**Prompt**
Reproduce the entries word for word but drop every picture.
^^^^
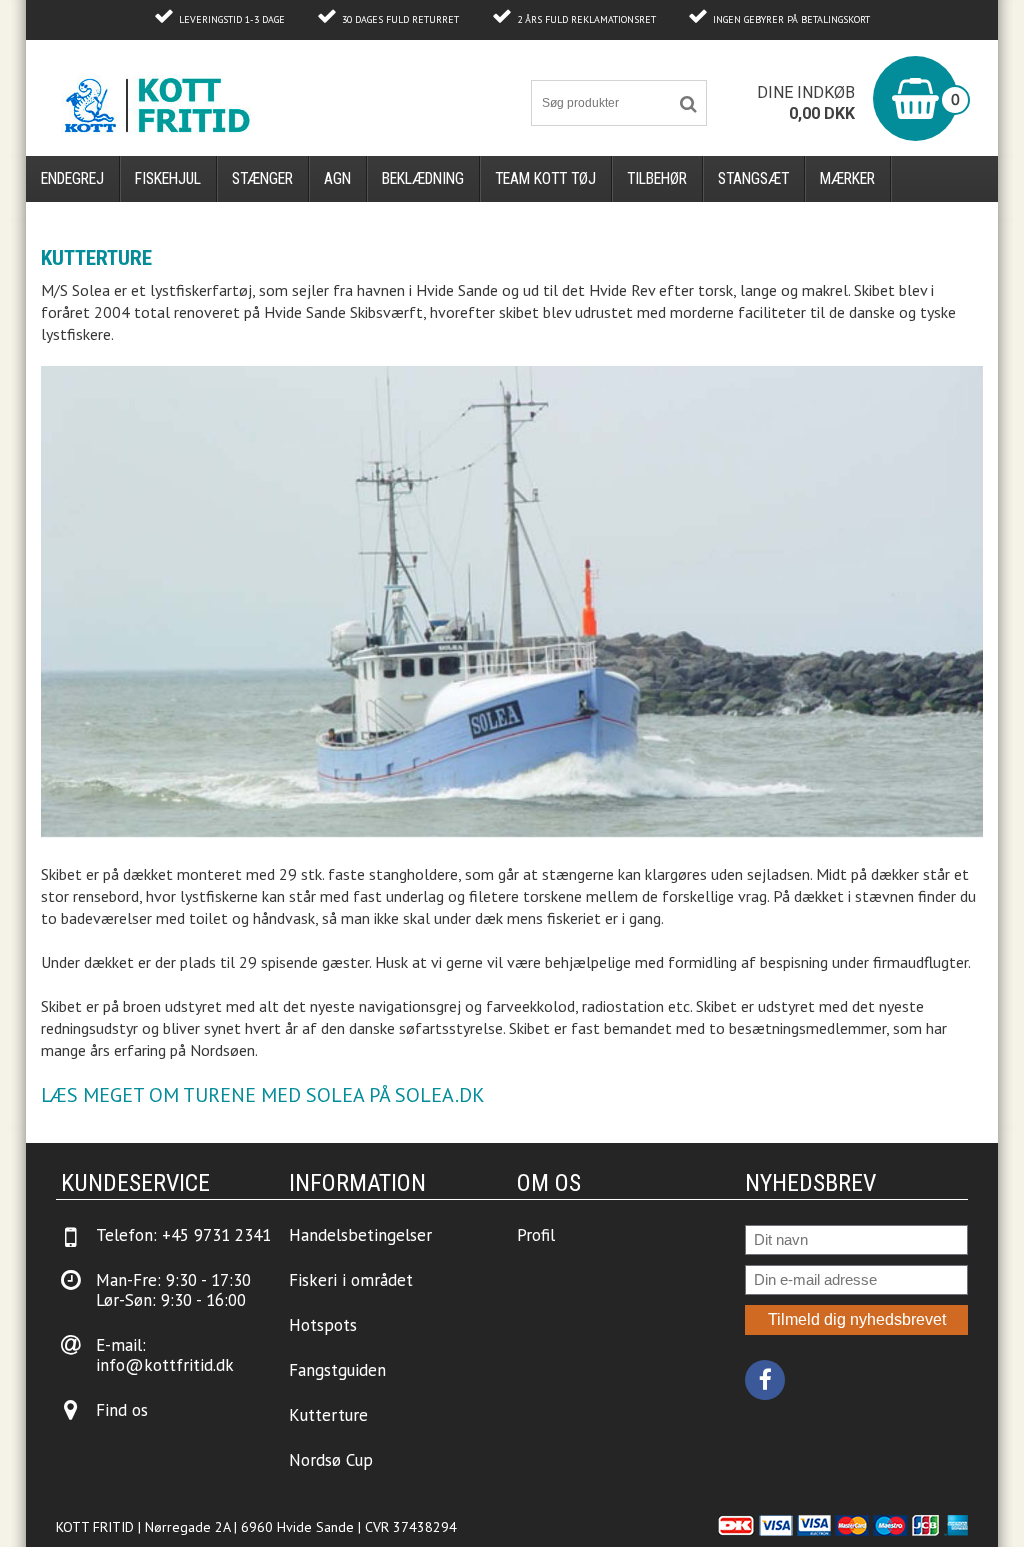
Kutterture (328, 1415)
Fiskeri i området (351, 1280)
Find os (122, 1410)
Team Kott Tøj (545, 178)
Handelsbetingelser (360, 1235)
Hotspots (323, 1325)
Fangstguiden (337, 1370)
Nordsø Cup (331, 1460)
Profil (536, 1235)
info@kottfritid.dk (165, 1365)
^^^^
**Written answer**
Kutterture (328, 1415)
Fiskeri i området (351, 1280)
Find os (122, 1410)
Team Kott Tøj (545, 178)
Handelsbetingelser (360, 1235)
Hotspots (323, 1325)
Fangstguiden (337, 1370)
Nordsø Cup (331, 1460)
Profil (536, 1235)
info@kottfritid.dk (165, 1365)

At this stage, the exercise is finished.